American Consequences - June 2017

LETTER FROMTHE EDITOR

P.J. O’ROURKE

My Personal Central Bank

Most of my colleagues here at American Consequences are skeptical about Central Banks. Not me. I like them. I want one of my own. Of course, I don’t want an enormous Central Bank like the Federal Reserve. Where would I put it? Although we live in a big old house in the country, we don’t have enough bedrooms to host seven Federal Reserve Board Governors and a dozen Reserve Bank Presidents at those Federal Open Market Committee (FOMC) meetings they have all the time. We’d have to put some of them in the hayloft. (Do they bring their families?) Plus, we’d have to feed them. I hope FOMC

members are okay with weenies and burgers on the grill and a cooler full of beer.

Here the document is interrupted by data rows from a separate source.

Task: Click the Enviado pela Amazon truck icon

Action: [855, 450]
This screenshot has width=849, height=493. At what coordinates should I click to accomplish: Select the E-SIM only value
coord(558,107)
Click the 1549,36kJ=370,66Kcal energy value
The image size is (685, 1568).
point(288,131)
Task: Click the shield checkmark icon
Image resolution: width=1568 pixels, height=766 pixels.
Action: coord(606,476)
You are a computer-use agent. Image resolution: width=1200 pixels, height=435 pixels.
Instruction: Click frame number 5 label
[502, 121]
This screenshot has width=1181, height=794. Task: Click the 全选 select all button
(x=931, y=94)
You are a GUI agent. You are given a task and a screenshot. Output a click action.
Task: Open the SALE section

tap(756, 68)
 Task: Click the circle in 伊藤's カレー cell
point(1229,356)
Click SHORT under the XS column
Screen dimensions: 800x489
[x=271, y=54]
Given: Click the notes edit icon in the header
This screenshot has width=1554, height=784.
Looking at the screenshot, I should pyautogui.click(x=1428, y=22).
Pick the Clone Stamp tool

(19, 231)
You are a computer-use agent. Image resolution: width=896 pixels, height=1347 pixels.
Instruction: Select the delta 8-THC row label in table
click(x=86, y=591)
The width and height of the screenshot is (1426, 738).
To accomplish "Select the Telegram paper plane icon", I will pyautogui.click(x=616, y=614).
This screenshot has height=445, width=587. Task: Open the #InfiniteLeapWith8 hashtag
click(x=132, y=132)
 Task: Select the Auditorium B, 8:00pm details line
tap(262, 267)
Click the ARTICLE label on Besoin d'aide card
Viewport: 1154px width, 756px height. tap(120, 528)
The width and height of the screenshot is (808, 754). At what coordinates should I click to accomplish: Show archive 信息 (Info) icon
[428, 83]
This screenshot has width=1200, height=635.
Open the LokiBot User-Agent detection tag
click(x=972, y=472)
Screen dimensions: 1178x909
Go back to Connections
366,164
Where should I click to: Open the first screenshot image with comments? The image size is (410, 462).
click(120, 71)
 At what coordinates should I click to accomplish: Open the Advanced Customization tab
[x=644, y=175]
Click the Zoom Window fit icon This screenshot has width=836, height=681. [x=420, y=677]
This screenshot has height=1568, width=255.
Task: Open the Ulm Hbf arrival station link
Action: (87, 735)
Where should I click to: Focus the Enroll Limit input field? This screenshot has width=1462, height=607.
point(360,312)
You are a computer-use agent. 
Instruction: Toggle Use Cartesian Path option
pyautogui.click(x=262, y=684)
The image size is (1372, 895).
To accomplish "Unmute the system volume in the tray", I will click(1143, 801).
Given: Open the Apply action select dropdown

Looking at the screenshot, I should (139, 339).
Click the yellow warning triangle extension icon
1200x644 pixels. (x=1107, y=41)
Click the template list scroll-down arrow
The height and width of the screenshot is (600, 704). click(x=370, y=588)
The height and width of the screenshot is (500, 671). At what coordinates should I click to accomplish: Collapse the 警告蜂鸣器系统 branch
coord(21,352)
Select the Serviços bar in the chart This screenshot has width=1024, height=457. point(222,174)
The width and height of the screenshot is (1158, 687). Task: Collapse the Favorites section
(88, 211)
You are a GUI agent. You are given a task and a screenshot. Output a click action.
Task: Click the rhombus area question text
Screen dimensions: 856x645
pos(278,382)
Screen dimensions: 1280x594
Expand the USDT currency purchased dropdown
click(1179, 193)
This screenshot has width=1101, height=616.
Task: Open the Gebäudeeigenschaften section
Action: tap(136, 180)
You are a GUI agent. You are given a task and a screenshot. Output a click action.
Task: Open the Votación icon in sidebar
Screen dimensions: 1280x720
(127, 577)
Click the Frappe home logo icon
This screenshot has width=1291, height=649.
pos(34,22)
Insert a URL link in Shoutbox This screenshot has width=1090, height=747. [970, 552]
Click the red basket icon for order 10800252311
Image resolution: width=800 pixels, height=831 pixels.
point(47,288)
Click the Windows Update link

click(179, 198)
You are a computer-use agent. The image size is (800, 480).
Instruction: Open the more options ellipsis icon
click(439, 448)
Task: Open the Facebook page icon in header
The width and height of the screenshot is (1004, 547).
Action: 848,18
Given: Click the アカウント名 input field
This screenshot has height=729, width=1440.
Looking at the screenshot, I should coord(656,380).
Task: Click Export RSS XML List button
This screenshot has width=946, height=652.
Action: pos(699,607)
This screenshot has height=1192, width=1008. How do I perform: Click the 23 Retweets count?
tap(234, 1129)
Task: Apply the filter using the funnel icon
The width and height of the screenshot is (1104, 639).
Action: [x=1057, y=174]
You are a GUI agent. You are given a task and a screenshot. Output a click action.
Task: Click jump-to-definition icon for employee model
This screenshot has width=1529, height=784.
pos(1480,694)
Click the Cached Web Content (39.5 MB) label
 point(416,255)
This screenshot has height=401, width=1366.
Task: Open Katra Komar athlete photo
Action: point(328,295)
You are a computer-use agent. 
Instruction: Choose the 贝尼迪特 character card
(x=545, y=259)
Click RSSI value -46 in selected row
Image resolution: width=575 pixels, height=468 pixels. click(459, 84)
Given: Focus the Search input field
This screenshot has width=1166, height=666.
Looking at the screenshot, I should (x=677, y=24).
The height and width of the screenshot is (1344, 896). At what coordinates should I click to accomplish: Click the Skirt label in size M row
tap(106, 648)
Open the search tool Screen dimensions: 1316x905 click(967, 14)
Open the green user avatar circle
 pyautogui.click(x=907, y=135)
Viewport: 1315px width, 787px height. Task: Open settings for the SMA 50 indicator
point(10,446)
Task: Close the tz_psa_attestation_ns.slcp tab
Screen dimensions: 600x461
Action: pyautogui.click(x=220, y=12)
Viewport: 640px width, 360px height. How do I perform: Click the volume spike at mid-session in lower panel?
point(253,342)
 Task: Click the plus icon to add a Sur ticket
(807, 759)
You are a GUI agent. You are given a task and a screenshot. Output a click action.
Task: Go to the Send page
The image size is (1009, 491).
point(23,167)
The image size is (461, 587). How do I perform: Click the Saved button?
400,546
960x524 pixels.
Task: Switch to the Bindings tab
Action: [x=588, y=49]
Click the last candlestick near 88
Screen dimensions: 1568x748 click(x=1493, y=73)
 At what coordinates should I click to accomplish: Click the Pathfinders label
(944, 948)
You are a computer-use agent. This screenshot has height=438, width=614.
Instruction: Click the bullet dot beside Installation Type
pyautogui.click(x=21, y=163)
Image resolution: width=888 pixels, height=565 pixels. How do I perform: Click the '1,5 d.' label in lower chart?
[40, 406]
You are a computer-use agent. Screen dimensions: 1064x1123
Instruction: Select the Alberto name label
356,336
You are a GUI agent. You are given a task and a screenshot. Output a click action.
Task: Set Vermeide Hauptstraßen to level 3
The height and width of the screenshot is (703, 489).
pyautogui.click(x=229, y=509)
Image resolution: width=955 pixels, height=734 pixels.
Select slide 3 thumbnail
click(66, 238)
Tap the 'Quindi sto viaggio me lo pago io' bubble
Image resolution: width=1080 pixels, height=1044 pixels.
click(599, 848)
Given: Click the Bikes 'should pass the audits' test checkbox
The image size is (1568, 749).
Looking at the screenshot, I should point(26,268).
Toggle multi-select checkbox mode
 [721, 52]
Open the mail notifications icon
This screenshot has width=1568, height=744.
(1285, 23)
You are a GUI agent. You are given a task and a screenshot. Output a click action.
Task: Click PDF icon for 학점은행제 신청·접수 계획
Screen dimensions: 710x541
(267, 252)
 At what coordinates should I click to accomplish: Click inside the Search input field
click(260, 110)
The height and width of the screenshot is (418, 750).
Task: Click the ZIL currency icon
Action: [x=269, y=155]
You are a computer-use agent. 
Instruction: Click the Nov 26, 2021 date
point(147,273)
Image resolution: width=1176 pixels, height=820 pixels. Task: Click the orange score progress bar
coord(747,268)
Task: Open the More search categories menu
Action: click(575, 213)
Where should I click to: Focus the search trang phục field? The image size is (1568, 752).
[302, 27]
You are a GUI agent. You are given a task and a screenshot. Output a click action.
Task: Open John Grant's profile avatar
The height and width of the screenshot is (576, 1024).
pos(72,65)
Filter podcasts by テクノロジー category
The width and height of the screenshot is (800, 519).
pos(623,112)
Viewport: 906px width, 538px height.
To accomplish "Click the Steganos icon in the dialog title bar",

No, what I want is a compact, household-size type of Central Bank for my own personal use. A small, handy O’Rourke Central Bank that would fit in the laundry room or in the mudroom between the dog kennels. The reason I want my own Central Bank is that I’ve been reading up on the Federal Reserve Act of 1913 and the mandate it gave to the Federal Reserve Bank – specifically, the mandate as it was amended during the 1970s and ‘80s in “Section 2A. Monetary policy objectives.”